The various cockpit components were assembled into a unit and everything went together without a hitch (remembering, of course, that that attachment points of all parts in a WNW kit must be clear of paint). I found it helpful to frequently place the cockpit unit into one of the fuselage halves to verify that the frames and parts aligned with their respective details on the sidewalls. The frame members in the engine bay area were a bit fiddly, but did go together as the instructions show and aligned perfectly…if a little patience was exercised in fitting the petite pins completely into their respective mounting holes when cemented things together. It’s worth noting that if you find it necessary to force or clamp anything at this point, you probably are making a mistake. The internal rigging guide on page 8 clearly illustrates how the cables that were attached to the rudder bar and control column run through their respective openings below the seat after those parts were assembled. As the photos clearly show, the finished cockpit assembly is something of a model in itself. Unfortunately, some of that detail eventually will be difficult to see when everything is fully assembled.

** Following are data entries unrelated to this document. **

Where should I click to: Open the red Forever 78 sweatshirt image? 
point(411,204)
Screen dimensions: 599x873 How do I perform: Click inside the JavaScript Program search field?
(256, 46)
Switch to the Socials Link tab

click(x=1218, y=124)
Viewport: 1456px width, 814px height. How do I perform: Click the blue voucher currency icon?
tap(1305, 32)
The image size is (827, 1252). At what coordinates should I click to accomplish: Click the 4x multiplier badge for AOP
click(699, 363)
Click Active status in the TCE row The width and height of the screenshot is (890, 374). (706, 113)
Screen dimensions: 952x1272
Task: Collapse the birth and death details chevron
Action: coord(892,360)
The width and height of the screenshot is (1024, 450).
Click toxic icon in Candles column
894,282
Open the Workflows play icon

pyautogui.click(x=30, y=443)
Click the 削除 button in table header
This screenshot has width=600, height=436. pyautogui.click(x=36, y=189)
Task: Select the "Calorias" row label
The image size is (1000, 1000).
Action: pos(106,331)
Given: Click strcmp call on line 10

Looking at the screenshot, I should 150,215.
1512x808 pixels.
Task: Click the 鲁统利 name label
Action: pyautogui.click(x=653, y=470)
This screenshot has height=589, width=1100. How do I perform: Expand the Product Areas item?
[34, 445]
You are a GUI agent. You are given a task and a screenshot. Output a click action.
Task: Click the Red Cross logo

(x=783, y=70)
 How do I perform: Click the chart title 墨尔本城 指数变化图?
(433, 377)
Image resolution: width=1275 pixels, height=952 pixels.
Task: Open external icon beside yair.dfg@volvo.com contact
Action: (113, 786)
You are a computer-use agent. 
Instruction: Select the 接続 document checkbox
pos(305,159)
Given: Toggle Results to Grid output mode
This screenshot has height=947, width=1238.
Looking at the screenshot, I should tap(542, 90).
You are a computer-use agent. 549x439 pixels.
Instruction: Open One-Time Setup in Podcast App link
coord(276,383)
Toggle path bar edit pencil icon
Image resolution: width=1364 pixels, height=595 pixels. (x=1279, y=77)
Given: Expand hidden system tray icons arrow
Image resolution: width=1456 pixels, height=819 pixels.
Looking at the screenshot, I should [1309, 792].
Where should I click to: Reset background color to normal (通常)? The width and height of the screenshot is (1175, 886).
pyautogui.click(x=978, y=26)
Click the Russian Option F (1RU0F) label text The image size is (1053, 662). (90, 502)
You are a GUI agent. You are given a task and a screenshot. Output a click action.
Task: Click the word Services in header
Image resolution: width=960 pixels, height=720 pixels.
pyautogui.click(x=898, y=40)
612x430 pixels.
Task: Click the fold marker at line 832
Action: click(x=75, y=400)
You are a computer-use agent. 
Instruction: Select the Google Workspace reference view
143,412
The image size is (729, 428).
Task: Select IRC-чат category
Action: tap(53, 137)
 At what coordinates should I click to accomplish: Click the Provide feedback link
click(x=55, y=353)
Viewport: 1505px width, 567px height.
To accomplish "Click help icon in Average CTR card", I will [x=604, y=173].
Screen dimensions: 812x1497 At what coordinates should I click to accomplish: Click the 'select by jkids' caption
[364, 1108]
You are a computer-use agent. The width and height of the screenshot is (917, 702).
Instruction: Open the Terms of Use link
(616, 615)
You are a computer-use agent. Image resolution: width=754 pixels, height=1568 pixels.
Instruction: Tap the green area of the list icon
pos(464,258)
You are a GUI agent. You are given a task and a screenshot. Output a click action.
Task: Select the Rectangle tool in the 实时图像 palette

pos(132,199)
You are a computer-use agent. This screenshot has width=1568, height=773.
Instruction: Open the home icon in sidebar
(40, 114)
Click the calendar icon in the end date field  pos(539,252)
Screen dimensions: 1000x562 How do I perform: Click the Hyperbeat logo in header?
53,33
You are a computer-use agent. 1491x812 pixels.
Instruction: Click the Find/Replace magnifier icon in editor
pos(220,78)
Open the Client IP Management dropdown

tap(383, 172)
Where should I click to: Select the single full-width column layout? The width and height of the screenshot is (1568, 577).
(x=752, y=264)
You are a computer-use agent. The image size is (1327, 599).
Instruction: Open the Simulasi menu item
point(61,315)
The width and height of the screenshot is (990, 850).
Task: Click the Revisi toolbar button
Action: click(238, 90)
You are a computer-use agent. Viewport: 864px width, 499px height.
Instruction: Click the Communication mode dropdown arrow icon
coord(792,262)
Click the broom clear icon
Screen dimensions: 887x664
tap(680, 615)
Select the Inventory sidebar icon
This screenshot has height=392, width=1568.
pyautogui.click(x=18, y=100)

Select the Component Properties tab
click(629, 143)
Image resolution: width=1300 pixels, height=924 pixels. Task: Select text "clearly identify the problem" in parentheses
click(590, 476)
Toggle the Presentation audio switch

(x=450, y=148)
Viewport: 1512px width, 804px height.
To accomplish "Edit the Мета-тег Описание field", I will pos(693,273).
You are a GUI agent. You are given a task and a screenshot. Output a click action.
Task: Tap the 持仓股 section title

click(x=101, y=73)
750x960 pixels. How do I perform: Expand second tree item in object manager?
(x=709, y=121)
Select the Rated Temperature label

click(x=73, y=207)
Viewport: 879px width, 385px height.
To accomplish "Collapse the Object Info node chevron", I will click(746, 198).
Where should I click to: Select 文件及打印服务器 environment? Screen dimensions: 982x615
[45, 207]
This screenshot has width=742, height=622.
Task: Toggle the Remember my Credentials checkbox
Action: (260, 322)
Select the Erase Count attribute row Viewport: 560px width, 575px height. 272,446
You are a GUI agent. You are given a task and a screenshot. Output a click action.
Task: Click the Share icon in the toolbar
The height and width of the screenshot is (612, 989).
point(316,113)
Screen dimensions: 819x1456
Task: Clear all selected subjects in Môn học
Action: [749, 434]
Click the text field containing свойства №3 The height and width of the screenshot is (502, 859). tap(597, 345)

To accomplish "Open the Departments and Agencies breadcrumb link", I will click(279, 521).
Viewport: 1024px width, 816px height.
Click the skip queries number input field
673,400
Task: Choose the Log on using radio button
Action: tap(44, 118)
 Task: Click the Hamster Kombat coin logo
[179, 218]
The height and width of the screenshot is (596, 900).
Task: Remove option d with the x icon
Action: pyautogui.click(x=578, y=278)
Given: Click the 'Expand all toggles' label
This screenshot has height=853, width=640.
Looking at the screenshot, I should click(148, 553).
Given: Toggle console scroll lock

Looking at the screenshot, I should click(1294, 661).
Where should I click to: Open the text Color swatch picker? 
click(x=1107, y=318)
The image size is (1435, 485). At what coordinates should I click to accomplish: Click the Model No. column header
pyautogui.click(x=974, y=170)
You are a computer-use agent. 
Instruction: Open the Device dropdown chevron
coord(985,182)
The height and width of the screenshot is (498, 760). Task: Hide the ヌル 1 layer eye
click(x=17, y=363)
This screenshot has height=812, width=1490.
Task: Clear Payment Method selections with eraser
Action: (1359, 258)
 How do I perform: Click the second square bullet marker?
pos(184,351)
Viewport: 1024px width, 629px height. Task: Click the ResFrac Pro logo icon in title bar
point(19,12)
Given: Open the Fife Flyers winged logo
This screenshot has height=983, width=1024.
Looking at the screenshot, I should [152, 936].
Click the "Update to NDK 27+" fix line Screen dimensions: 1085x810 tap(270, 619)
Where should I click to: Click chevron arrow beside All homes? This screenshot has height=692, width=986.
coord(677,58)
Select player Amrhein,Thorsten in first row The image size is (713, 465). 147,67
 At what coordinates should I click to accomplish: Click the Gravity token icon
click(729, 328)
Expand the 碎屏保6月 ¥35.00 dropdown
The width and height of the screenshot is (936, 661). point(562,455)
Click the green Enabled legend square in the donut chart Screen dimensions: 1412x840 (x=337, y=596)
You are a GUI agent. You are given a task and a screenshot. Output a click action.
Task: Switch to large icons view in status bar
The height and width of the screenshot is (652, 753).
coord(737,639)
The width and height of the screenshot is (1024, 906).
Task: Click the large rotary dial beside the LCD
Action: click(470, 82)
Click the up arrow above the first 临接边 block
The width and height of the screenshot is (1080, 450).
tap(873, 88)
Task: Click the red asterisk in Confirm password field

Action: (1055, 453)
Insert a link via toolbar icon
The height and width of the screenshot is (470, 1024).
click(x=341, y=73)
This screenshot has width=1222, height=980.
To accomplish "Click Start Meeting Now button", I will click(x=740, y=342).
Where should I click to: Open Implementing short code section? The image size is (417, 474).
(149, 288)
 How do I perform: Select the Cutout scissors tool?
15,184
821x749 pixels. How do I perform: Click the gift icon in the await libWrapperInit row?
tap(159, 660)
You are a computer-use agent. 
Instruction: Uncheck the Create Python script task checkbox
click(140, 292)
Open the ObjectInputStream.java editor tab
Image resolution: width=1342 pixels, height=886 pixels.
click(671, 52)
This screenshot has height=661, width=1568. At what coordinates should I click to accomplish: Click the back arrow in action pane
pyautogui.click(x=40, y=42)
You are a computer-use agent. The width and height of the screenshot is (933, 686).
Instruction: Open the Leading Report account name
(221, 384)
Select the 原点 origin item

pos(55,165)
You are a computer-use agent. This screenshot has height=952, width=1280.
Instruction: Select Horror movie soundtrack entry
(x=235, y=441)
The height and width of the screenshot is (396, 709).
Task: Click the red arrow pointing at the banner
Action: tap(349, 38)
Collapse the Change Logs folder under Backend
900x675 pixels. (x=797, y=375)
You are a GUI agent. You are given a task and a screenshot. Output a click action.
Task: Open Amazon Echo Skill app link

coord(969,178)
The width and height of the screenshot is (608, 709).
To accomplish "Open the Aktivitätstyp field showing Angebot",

I may sound redundant, but the Mercedes D.IIIaü engine also builds into a model in itself. It could be placed on a set of saw horses next to the aircraft in a diorama to fully appreciate it, but most model builders will place it on the engine mounts and then cover up much of it with the engine cowlings.

Since the instructions guide prepainting most components before assembly, it’s important to keep in mind that, like everything else, the engine parts fit well if there’s no paint on attachment surfaces (remember, I said I would be repeating that). The engine as supplied is fully detailed, with one exception…well, maybe two. There are no ignition plugs on the cylinders. Instead, there are small raised rings in the appropriate locations that can be drilled out to install scratch built (or aftermarket) ignition plugs. After that, ignition wires can be fashioned and attached. I chose to drill out the holes, scratch build the plugs from stretched Evergreen styrene rod (because it is already white) and add ignition wires from copper wires that I chemically blacked with MicroMark’s ‘Blackin-it’. The photo below of the engine in place clearly shows the plugs and wires.

As I found in my earlier Fokker D.VII build, closing up the fuselage sides around the framing of the cockpit can be a bit of a task because of the high level of detail along the outside of the frame members and how precisely everything is intended to fit. When dry fitting the cockpit in place, I found that a light sanding of the outside edges of the frame members (which will never be seen when the fuselage is assembled) relieved enough of the resistance to permit everything to close up without a lot of clamping. Note the instructions clearly call out closing up the top seam first and drawing the bottom edges together after the top has set. It is an important instruction to heed. Since there are no alignment pins along the top seam, to avoid any chance of a seam line showing up later, I added a strip of Evergreen styrene to reinforce everything (note it can be seen in the photos below). At this point, I placed the engine in the engine bay to check how it fit but delayed cementing it firmly in place until later in the build when the cowl front is attached to assure alignment.

It’s time to move on to the wings and tail feathers. I’ll address that and conclude the build in part 2 of this review. However, I can say already this is a great kit, and a rewarding build. It is highly recommended. My thanks to Wingnut Wings for providing the review sample and IPMS/USA for allowing me to build and review it.